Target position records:
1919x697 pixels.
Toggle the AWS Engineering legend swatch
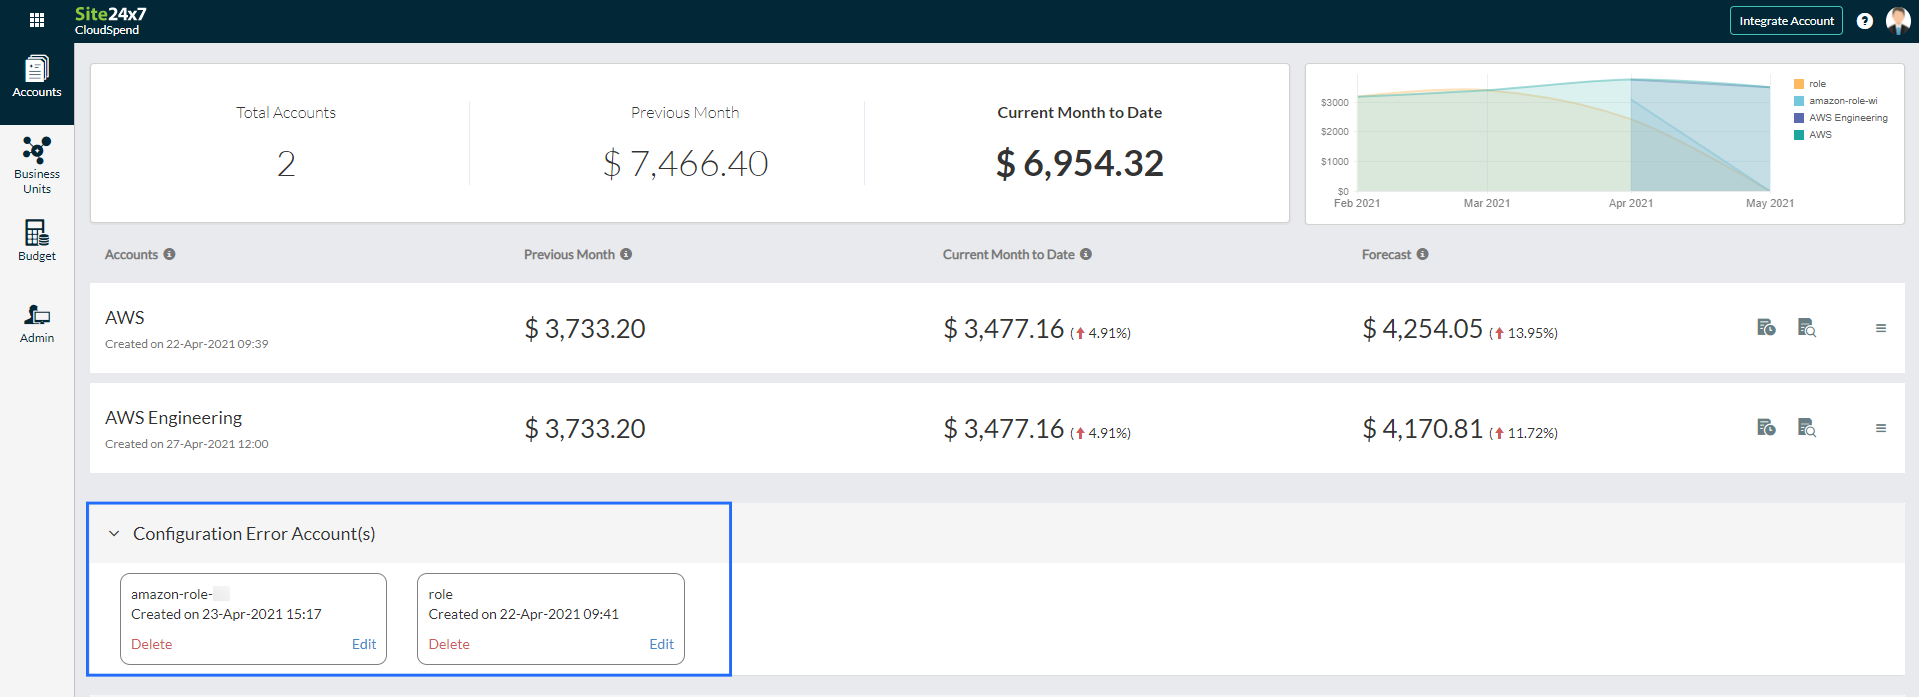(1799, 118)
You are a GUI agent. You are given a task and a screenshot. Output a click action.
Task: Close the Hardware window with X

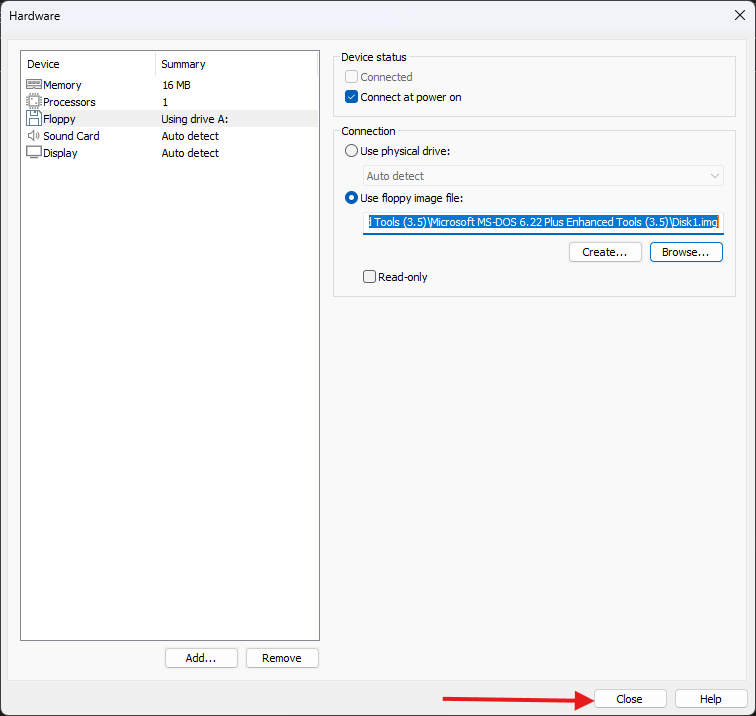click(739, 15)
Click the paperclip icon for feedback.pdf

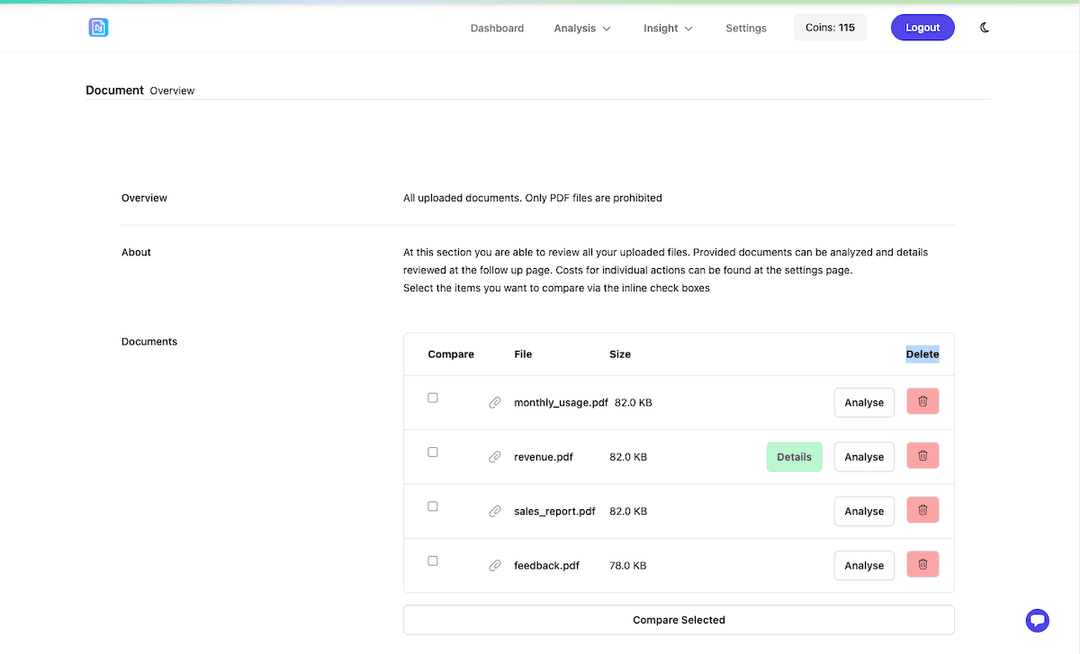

EXERCISE DIRECTIONS:
Reproduce the text of the data above word for word, leaving out the pictures.

SOLUTION FOR THIS EXERCISE:
1919x697 pixels.
Toggle the AWS Engineering legend swatch
(1799, 118)
You are a GUI agent. You are given a task and a screenshot. Output a click action.
Task: Close the Hardware window with X

click(739, 15)
Click the paperclip icon for feedback.pdf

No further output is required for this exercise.